(ABOUT THIS TASK):
State how many lines in the listing below contain the word "submenu", with no other words.

(DATASET RECORDS):
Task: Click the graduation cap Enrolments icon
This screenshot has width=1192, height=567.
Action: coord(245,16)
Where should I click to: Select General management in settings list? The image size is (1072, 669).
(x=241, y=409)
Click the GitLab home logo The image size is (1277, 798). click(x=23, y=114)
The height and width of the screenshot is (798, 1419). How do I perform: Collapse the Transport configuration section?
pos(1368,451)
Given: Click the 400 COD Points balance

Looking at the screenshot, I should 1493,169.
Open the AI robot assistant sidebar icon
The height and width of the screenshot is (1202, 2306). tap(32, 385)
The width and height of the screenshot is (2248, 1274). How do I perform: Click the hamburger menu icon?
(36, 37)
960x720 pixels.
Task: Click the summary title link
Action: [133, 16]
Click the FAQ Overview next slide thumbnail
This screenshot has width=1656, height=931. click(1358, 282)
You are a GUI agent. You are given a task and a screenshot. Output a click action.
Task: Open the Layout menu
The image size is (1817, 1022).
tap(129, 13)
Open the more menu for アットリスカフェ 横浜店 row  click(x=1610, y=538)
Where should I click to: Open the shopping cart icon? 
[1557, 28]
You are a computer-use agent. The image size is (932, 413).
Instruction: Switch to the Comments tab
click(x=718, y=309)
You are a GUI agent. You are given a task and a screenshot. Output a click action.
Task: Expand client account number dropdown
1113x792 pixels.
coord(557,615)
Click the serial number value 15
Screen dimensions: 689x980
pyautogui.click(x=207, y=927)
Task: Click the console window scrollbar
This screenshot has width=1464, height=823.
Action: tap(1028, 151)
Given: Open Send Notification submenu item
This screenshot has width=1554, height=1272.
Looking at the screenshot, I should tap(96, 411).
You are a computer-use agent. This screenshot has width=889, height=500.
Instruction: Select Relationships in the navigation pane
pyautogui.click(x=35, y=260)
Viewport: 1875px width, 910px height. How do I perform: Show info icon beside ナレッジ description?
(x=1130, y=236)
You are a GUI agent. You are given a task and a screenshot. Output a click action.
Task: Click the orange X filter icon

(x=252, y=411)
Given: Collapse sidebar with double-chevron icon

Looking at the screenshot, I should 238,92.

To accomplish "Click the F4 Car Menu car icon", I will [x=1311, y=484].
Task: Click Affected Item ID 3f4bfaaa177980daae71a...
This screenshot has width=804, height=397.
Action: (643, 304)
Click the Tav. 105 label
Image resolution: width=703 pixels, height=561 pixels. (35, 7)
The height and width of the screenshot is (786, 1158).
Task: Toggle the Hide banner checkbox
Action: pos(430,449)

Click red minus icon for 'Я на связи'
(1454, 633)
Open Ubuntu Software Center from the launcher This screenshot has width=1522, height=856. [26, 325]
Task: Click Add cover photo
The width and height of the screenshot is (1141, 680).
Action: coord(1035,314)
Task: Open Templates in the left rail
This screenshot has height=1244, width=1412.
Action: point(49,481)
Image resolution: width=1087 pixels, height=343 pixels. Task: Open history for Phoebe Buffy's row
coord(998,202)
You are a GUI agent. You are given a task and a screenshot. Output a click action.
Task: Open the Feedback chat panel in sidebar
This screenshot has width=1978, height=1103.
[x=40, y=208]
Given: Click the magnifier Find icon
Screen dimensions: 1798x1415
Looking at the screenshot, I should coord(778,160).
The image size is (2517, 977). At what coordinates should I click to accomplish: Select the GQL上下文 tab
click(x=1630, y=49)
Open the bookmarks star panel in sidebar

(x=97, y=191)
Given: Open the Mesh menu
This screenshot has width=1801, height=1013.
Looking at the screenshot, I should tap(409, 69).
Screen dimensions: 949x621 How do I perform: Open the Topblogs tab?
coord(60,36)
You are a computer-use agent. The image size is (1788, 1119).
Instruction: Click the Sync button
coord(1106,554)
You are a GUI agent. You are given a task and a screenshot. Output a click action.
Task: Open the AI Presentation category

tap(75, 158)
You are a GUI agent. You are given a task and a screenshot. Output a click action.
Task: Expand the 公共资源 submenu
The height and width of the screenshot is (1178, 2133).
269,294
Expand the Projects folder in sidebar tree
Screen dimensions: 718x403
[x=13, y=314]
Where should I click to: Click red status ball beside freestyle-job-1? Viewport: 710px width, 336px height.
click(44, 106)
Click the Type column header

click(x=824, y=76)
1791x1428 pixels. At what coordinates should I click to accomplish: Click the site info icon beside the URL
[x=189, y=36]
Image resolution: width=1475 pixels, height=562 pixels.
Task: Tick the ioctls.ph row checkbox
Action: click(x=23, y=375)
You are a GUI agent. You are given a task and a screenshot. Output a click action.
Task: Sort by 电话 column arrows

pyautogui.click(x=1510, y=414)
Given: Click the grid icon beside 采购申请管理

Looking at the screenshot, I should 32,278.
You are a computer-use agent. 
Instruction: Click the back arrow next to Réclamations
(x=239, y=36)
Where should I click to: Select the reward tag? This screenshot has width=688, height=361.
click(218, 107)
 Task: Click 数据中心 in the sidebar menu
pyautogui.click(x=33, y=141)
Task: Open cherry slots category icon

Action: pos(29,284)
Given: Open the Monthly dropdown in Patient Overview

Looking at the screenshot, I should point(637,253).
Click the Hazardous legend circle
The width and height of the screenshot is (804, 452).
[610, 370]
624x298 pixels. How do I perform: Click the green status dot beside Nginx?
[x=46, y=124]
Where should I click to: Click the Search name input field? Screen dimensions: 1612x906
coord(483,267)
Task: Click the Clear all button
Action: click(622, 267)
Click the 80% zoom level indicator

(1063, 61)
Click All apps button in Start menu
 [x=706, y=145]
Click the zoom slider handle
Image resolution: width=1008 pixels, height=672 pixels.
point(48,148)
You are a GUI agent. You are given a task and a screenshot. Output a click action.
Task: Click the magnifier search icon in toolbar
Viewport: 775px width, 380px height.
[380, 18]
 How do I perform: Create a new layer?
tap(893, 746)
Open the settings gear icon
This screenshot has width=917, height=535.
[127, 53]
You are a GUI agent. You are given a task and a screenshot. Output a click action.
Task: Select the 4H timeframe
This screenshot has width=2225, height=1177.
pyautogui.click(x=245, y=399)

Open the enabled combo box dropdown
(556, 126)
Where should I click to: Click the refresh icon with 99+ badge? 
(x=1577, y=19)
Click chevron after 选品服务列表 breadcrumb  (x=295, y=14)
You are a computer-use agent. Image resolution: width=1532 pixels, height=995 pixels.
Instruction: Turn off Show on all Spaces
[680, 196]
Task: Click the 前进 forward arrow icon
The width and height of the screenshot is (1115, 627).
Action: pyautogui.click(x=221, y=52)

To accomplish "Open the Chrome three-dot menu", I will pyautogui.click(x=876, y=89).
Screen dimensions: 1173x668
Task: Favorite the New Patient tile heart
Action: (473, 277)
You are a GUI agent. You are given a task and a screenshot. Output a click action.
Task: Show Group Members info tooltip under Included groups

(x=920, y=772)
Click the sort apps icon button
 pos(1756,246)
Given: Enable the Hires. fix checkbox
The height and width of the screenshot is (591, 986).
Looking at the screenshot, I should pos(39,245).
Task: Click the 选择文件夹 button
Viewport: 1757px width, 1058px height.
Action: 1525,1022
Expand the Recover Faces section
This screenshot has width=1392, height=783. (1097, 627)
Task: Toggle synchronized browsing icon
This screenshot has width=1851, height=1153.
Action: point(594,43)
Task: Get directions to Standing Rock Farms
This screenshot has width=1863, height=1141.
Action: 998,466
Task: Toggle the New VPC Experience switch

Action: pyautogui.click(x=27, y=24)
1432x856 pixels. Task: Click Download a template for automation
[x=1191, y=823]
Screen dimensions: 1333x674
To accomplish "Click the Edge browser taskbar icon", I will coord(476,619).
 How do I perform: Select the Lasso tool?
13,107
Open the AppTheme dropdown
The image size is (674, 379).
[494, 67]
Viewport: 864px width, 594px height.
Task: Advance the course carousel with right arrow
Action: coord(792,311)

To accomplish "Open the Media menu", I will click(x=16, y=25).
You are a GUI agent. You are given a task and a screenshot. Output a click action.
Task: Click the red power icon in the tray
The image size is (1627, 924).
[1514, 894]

(OUTPUT OF THE EXERCISE):
2